[Records for processing]
┏━━
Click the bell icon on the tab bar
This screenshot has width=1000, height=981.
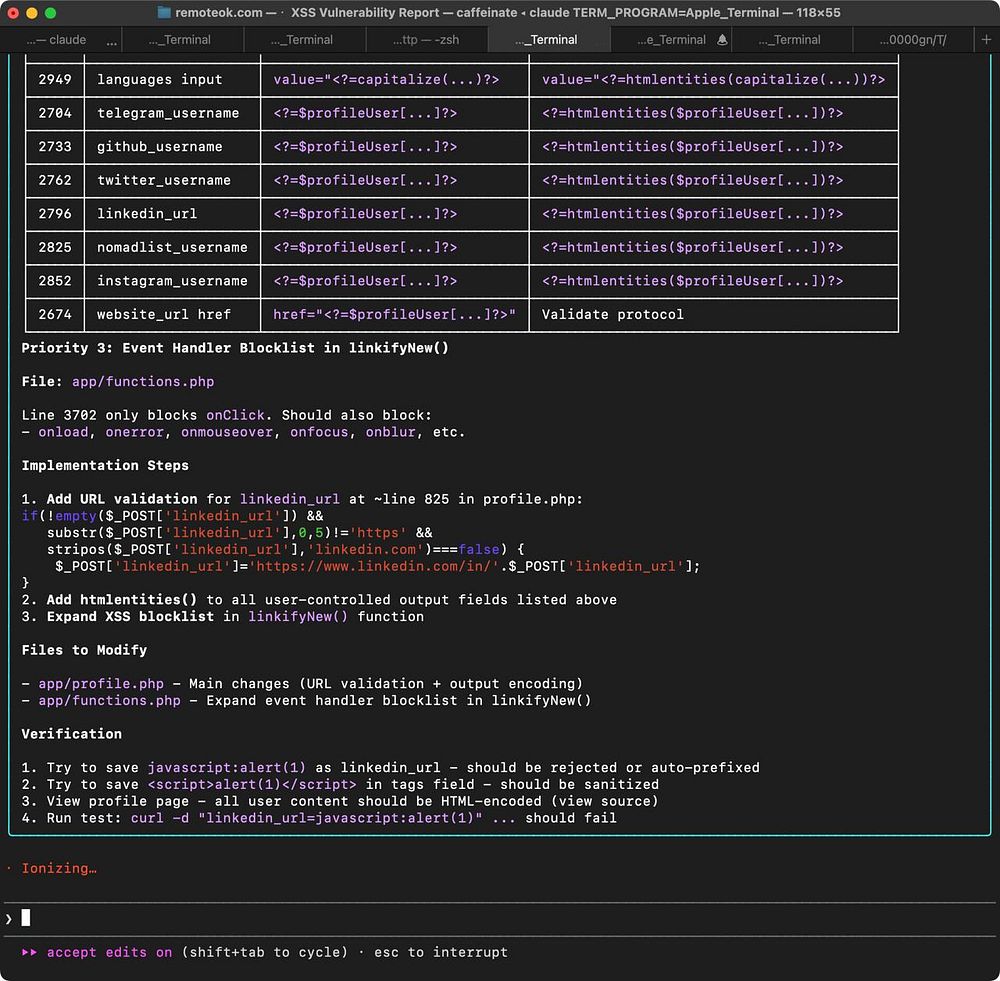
┗━━
┏━━
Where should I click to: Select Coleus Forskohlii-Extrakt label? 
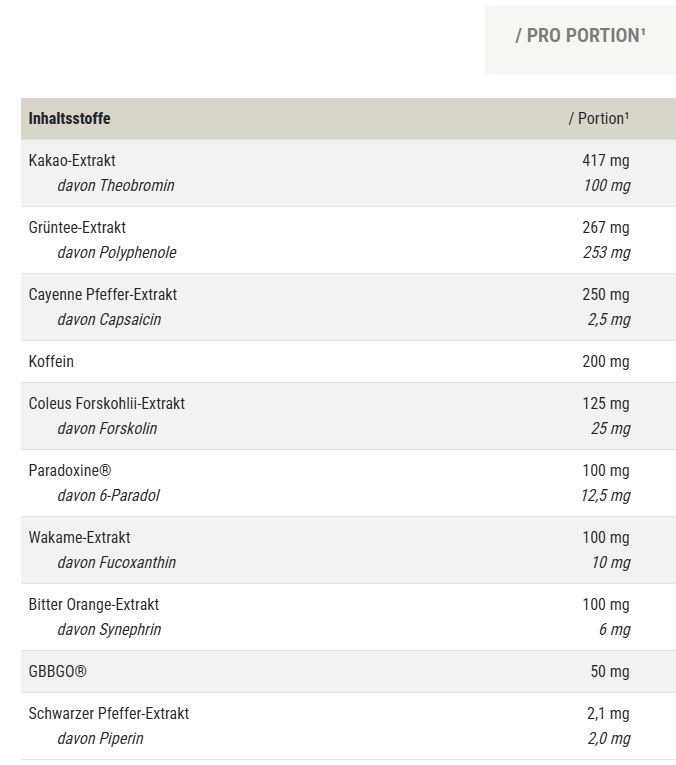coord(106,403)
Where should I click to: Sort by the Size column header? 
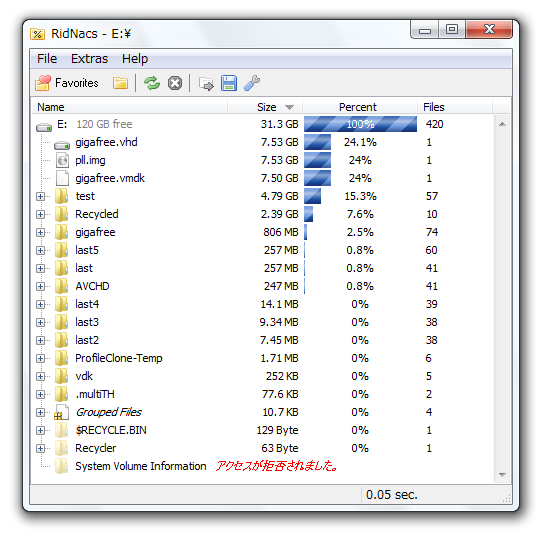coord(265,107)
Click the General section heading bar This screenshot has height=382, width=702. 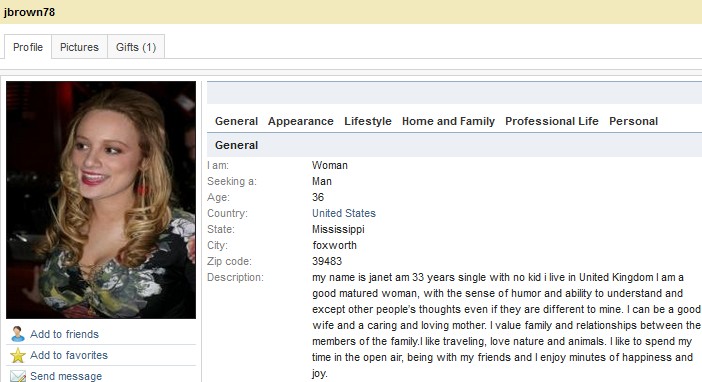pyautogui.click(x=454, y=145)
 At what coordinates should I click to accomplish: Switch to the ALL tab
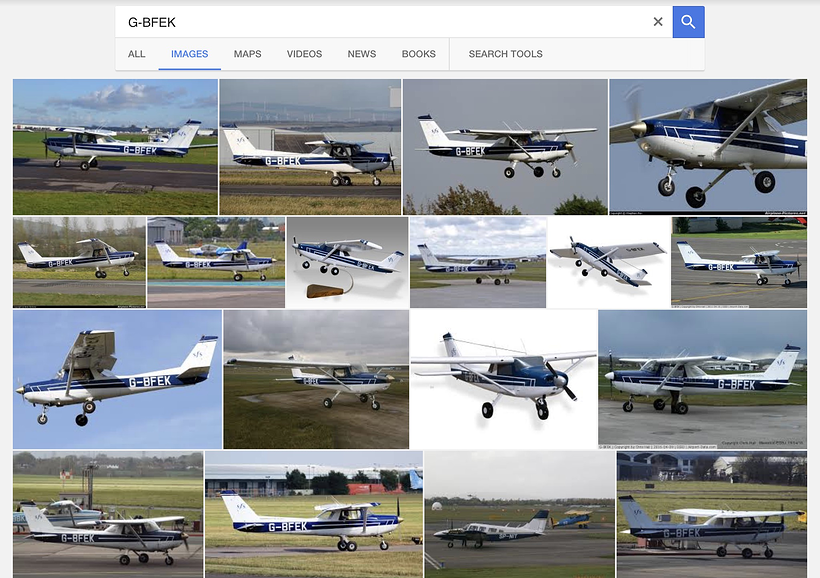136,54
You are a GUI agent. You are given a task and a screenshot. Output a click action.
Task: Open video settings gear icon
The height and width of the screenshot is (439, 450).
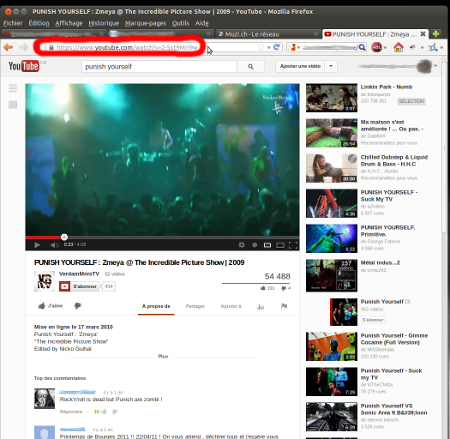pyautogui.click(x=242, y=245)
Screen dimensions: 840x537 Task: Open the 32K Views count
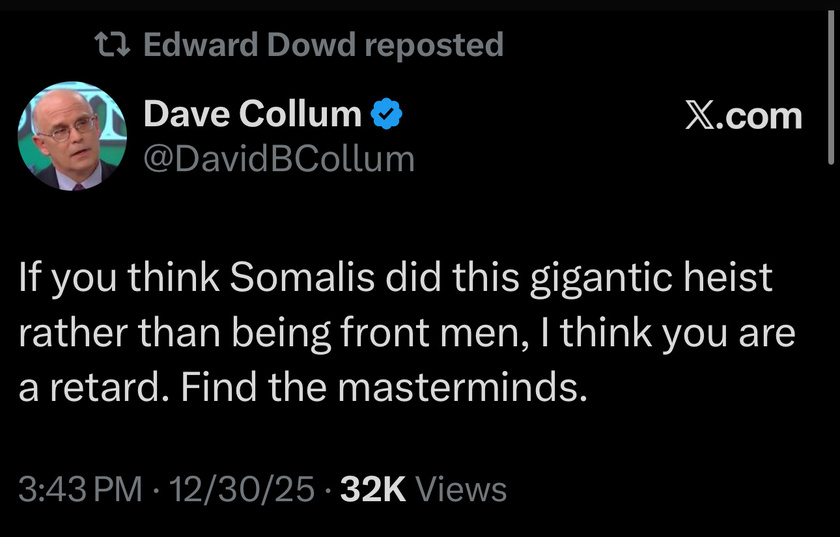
┗━━
[Problem description]
Proceeding from the line containing "Click the bell icon on the tab bar" through the line containing "This screenshot has width=1000, height=981.", transcribe the lines above exactly, both end lines included.

[Output]
Click the bell icon on the tab bar
This screenshot has width=1000, height=981.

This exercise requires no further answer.